According to an August 31 report by McClatchy newspapers, the Taliban resurgence has become a strategic threat to the US-NATO occupation. McClatchy reported:
“Taliban insurgents have taken over parts of two northern provinces from which they were driven in 2001, threatening to disrupt NATO’s new supply route from Central Asia and expand a war that has largely been confined to Afghanistan’s southern half, US and Afghan officials said. Insurgents operating out of Baghlan district along the highway from Tajikistan launched coordinated attacks during the Aug. 20 presidential elections, killing the district police chief and a civilian, while losing a dozen of their own men, local officials said. It was the worst bloodshed reported in the country that day.
“Violence has been on the rise in recent months, however, as the Taliban and al-Qaida-linked foreign fighters have staged hit-and-run attacks, bombings and rocket strikes on German, Belgian and Hungarian forces in Baghlan and neighboring Kunduz provinces. The insurgents now control three Pashtun-dominated districts in Kunduz and Baghlan-i-Jadid, a foothold in a region that was long considered safe.”
McClatchy quoted an unnamed “senior U.S. intelligence official” pointing out that the insurgents were targeting a recently developed logistics route that supplements the main route from the Pakistani port of Karachi and up through the Khyber Pass, which has been under increasing Taliban attack on both sides of the Afghanistan-Pakistan border.
The new route consists of roads from Uzbekistan and Tajikistan which merge and run south through the Hindu Kush mountains to Kabul and the main US airbase and supply center at Bagram. “The concern is if we don’t stunt the (Taliban) growth, it could cause problems with our northern distribution network,” the intelligence official told the news service.

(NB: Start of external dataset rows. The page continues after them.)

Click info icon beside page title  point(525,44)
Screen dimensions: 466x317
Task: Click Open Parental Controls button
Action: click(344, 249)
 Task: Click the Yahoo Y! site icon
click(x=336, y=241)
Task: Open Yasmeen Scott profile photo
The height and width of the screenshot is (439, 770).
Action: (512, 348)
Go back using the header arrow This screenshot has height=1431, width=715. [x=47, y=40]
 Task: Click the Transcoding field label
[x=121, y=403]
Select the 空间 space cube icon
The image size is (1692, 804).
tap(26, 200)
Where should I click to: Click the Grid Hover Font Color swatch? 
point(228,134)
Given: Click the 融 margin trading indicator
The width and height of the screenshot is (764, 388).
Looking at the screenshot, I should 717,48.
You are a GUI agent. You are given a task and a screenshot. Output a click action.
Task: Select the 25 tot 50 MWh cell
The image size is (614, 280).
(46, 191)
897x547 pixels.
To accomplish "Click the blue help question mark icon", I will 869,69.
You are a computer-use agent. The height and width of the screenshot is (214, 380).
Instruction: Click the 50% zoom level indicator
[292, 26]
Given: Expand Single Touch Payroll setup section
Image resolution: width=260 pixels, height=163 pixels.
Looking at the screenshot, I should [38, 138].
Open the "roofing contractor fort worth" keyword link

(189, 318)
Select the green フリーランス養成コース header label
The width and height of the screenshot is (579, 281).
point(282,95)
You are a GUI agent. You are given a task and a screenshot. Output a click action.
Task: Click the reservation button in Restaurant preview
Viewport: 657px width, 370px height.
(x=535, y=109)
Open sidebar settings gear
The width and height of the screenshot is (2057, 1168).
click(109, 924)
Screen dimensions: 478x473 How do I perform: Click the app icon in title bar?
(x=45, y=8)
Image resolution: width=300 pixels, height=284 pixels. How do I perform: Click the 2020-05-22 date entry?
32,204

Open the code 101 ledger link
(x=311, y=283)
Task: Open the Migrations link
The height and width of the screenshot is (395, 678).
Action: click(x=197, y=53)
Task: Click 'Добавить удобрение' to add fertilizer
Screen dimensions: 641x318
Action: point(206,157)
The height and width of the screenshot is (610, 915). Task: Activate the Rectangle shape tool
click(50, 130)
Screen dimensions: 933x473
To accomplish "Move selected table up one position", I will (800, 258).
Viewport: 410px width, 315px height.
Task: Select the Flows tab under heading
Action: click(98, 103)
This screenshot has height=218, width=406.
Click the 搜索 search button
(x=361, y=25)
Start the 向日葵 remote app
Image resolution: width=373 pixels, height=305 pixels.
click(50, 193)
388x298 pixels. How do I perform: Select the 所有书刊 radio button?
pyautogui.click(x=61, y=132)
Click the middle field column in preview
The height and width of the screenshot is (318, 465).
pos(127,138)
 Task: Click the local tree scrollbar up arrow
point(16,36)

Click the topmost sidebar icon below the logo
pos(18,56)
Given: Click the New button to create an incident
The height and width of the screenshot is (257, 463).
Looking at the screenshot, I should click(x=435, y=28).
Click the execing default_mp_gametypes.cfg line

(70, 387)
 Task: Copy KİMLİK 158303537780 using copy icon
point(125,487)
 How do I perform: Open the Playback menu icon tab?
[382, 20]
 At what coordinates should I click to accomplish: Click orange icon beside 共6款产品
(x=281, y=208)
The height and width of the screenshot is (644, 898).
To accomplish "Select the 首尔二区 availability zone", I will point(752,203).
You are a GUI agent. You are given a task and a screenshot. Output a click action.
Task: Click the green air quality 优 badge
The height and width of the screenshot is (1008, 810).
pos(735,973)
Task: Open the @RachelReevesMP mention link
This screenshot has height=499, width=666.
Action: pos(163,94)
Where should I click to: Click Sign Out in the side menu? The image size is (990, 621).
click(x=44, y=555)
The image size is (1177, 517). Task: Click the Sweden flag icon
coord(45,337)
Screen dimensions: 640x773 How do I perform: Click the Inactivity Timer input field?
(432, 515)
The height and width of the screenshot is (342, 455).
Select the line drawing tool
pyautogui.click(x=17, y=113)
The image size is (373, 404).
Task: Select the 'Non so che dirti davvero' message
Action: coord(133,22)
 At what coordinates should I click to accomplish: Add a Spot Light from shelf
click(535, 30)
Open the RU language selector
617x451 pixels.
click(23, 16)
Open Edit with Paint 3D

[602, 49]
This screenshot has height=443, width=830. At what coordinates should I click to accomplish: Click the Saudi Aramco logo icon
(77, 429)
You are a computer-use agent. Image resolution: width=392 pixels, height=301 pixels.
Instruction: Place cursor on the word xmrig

The British newspaper Guardian, in its report on the Omar Kheil massacre, noted, “Today’s reports talk about the Taliban, but Uzbek jihadists with close links to al-Qaida are said to be spreading into the area. Whoever they are, it is one more indicator that security is crumbling across Afghanistan.”
This latest atrocity marks the worst massacre of Afghan civilians by US-led NATO forces since May, when airstrikes by US warplanes against villages in western Farah province claimed the lives of 140 people, according to an investigation by the Afghan government.